The Ghost part 19 (Champion the Wonder Horse)

No idea what was happening on Monday to make me feel so panicked. I told Matt at North I was sinking into bad depression.
There is numerous separate problems that spread from Monday to Friday that are pushing me closer to alcohol oblivion at the weekend.
A job, a calm peaceful flat, something else in leeds, money and some mental relief.

Took to bed at 11:30 last night having taken beta blockers and Kalms. Unwound until around 12:30, but even with ear plugs in could hear the various sounds of this deafening abode. Laid turning over and over unable to turn off. Fear was in my head. However he returned along around 12:30 alone. Still I turned and rolled in a heightened state. My arms ached and pulsated. I couldn't relax them. Must've slept at 2 or 2:30am. Then awoke at 6am and I am in the hazy post drugged sleep deprived state. I feel nothing except my body is stretching and yawning and wanting to return to sleep.

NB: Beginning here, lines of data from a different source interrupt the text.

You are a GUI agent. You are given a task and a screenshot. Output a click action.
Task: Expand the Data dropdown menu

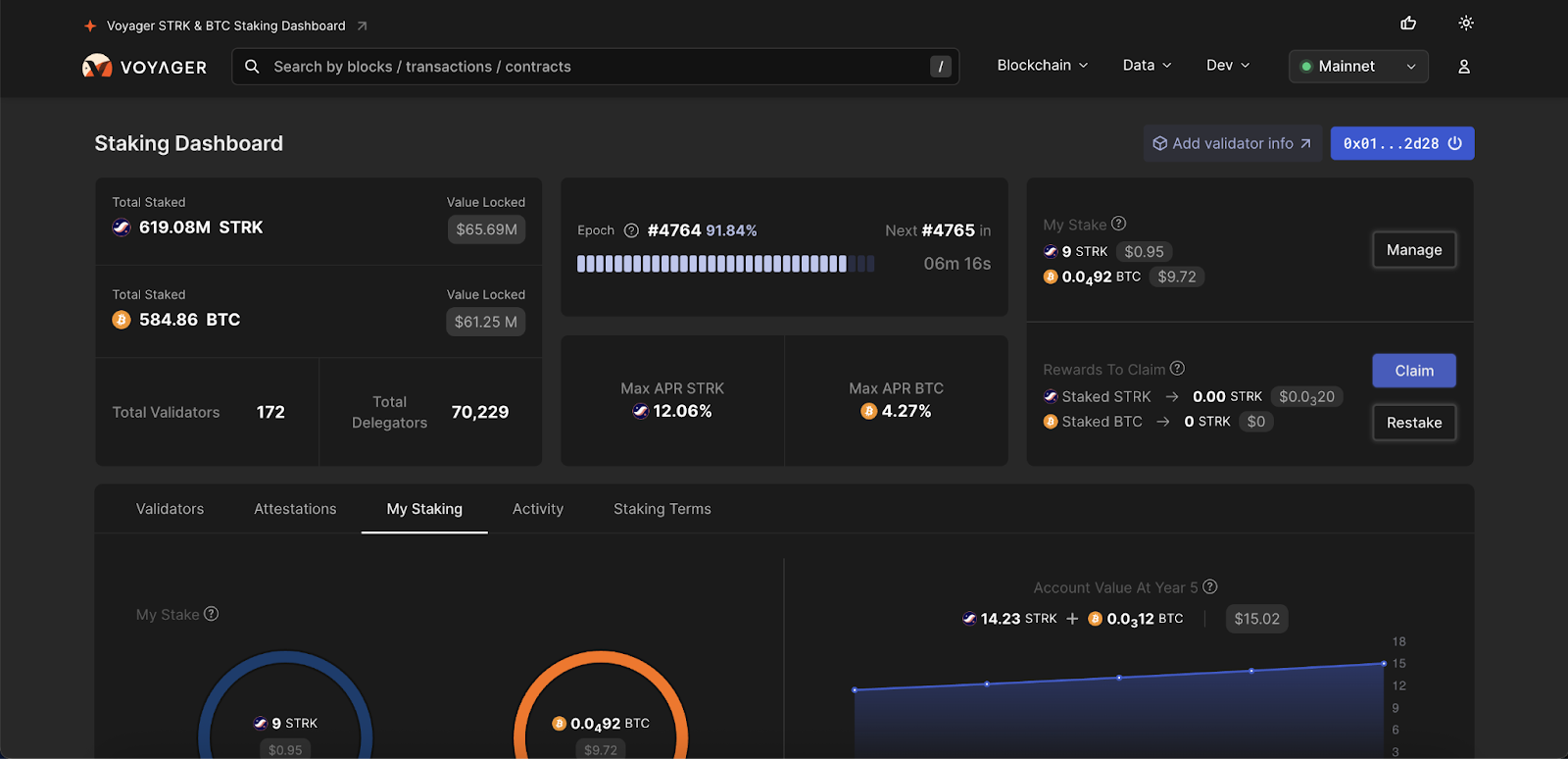[1147, 66]
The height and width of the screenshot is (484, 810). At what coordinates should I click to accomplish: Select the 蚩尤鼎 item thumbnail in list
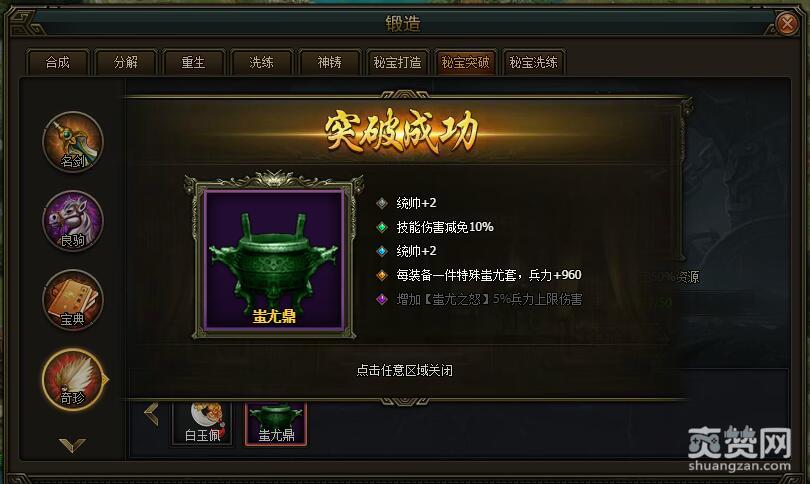(276, 424)
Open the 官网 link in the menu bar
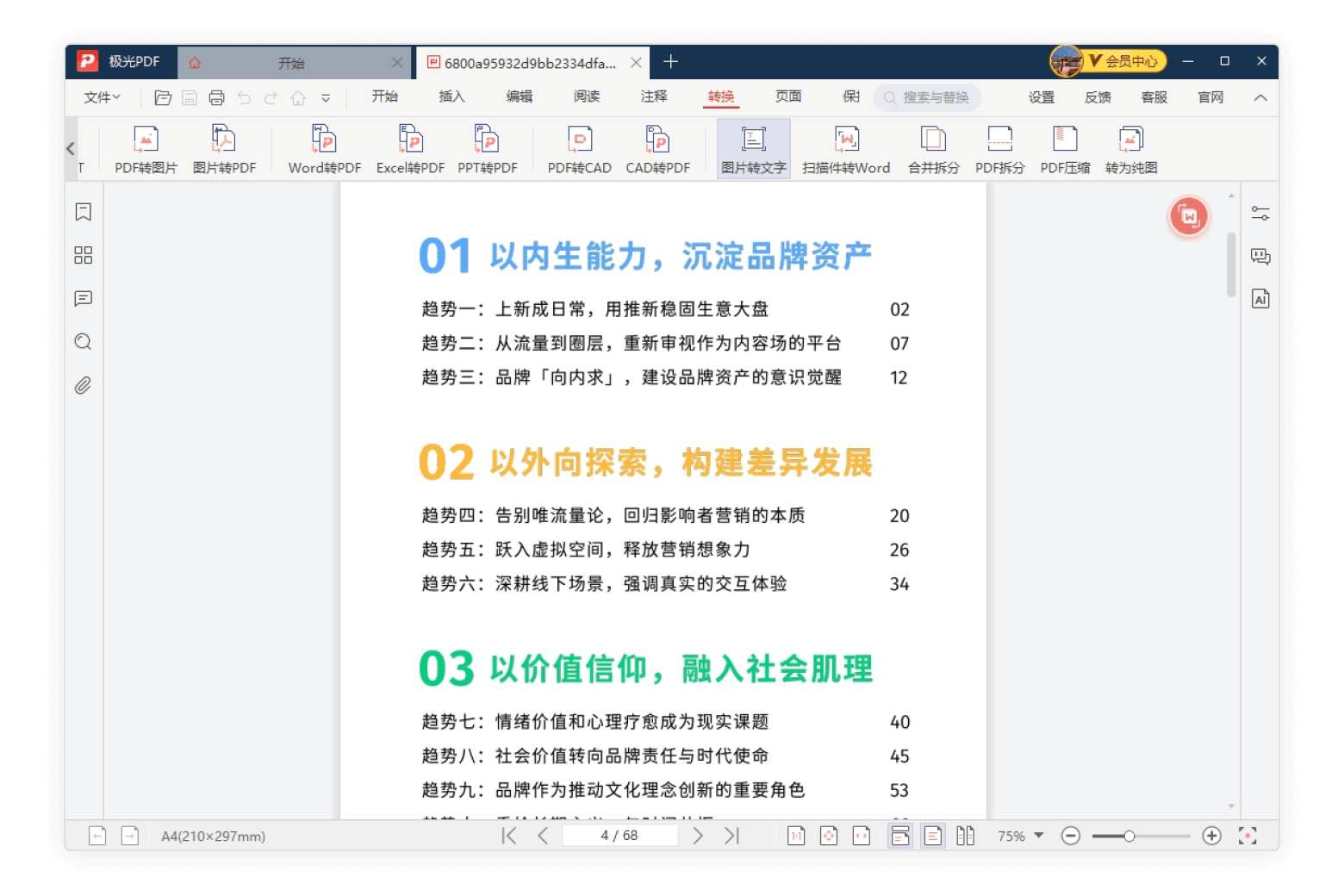 tap(1210, 97)
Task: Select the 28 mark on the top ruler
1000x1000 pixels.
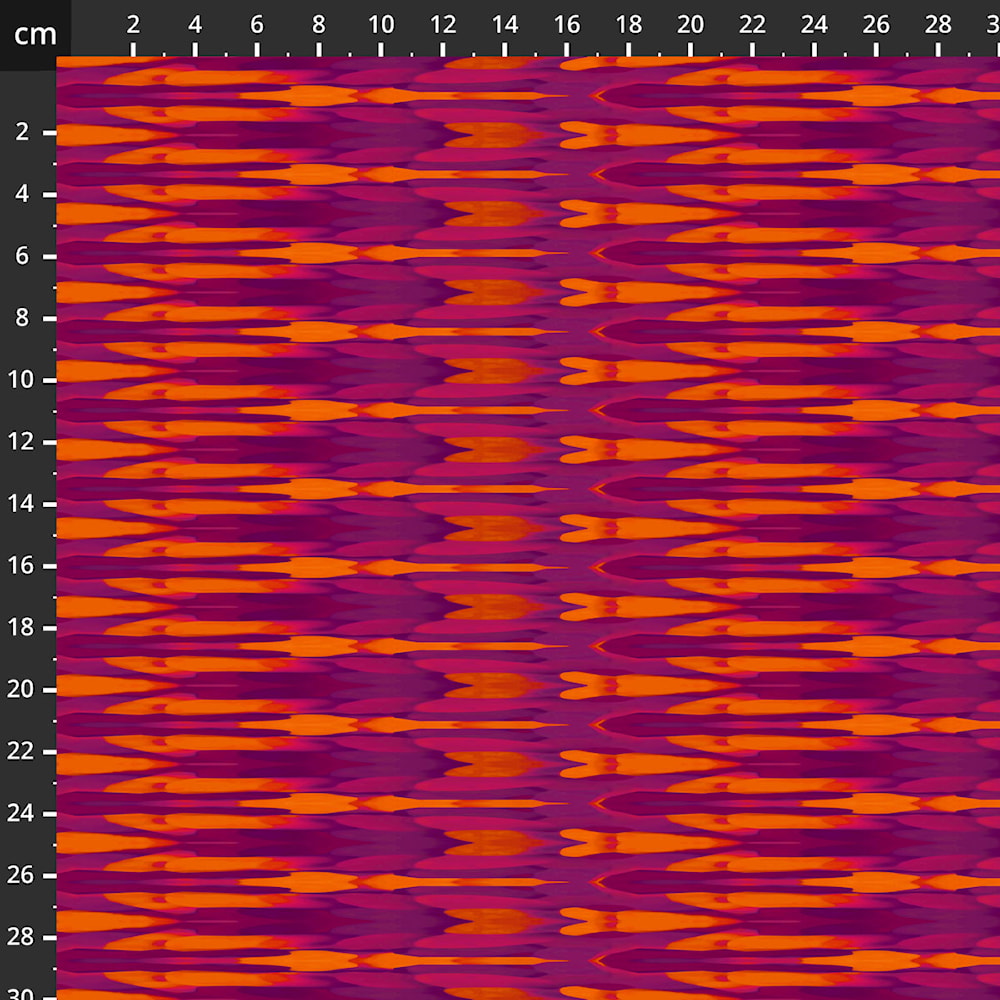Action: (x=938, y=26)
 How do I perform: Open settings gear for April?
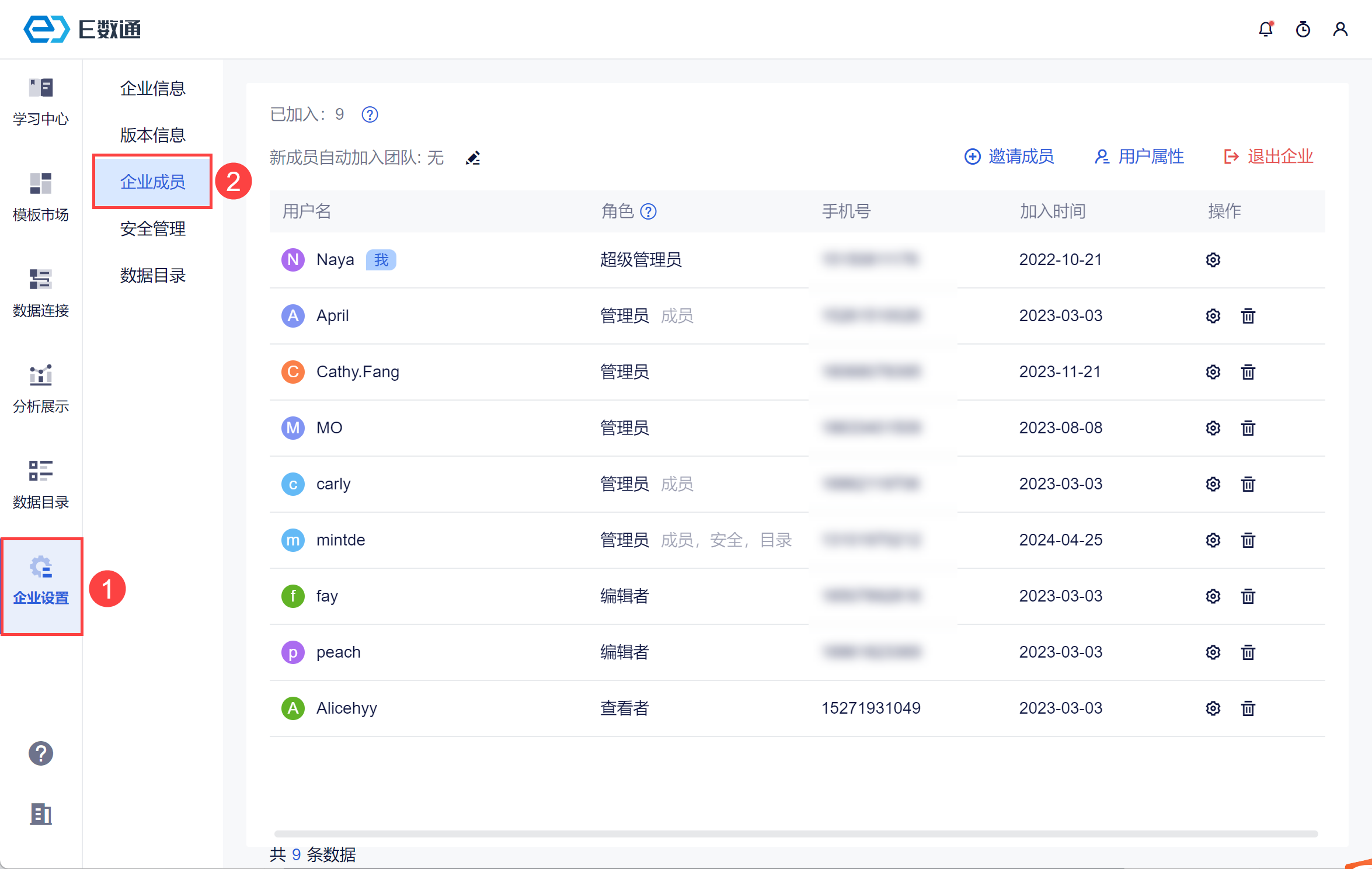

My earliest clear memory is being in an ill state. We lived up on the east cost in Easington, near Loftus, dad had a fish and chip shop, a Moscowvich van to carry stock, we lived in an old farm house next to the church at the end of the village and across from the post office. We had a large front garden and a goat and a back garden with chickens. The house had 3 bedrooms, a huge kitchen, and a large front room, the toilet/bathroom was at the front of the house and was a later addition. The house was at least Victorian, if not earlier.
I had a fever or something like flu I trembled and had cold/hot sweats. I recall having Champion the Wonder Horse on the TV, black and white with a dial to tune in the tv, it was a very terrible 1950's cartoon made into a show: a children's Western. I recall the images on that flickering screen being very bright which I think was a result of my heighten state not the TV. That theme tune has stuck in my head as the first clear memory. A boy, a horse and I also think a dog who together fought injustice and tyranny in the wild west. Terrible acting and concept, but somehow subliminal. I could sing the theme tune still. I think the sound of that theme tune helped me to recover some senses.